═════ SUPPLIED TEXT

Temperture to index pertubation


#1

Hello,
I’m using the temperature profile obtained by heat device to perturb the index of refraction. I followed the steps explained in:
https://kb.lumerical.com/en/ref_sim_obj_index_perturbation_material.html
But it didn’t seem to work. As if the FDTD is not perturbing the index at all!
I have three question:
1-Is there any video/webinar explaining this specific procedure?
2-does Lumerical have a database of dn/dT?
3- Can you please check my attached file? because it is not taking the temperature profile.
Thank you in advance,
Abeer
test.fsp (7.0 MB)


#2

Hi @abeer.al-mohtar

Can you please watch this video and let me know if you are still having problem?

Thanks


#3

Thanks for your reply. The video didn’t really help since it explains the same steps in the link https://kb.lumerical.com/en/ref_sim_obj_index_perturbation_material.html (that I followed without having successful results). Except for that the video is on charge transport that I am not using. (I’m using heat). can you please check whats wrong with my file because I first saved my temperature profile in heat. Then I added temperature as attribute. Then I imported the temperature profile. Then I added an index perturbed material with the material base that i need. then the simulation didn’t take this into account!!
Thanks


#4

Hi @abeer.al-mohtar

I did some search and you are right, unfortunately we don’t have a proper documentation on how you can do this. Here I will provide you with the steps and hopefully it would clarify the problem.

Lets say that you have exported the heat distribution data from heat solver. This is explained in this link. Also you have built the exact geometry in FDTD solver as Heat solver.

In FDTD, here are the steps that you need to follow to apply refractive index change with temperature:

First, define an index perturbed material from Materials tab and define how much refractive index will change with temperature. This is basically the material properties. For example, lets say that dn/dT=9e-5 for silicon at T=300k and at lambda=1.5um, where n is the refractive index and T is the temperature. We can have same argument for the imaginary part of refractive index (k) which I have assumed to be zero here with no loss of generality. Please see screenshot below for the steps:

I named the material to be called perturbed-silicon after defining it as new material, and set the parameters as above with base material selected to be silicon.

══════════
═════ INFORMATION SUPPLIED

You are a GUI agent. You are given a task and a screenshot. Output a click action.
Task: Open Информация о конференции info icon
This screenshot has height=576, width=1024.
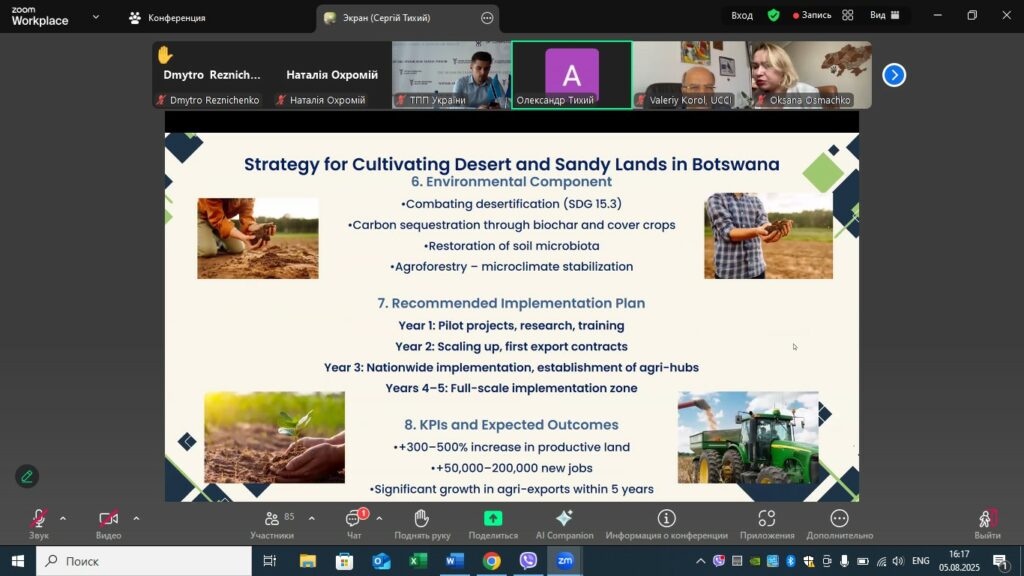coord(666,519)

══════════

PROBLEM STATEMENT: Duplicate the stretch of the index perturbation thread from "I named the" through "to be silicon.". The listing is separate from the index perturbation thread.

ANSWER BELOW:
I named the material to be called perturbed-silicon after defining it as new material, and set the parameters as above with base material selected to be silicon.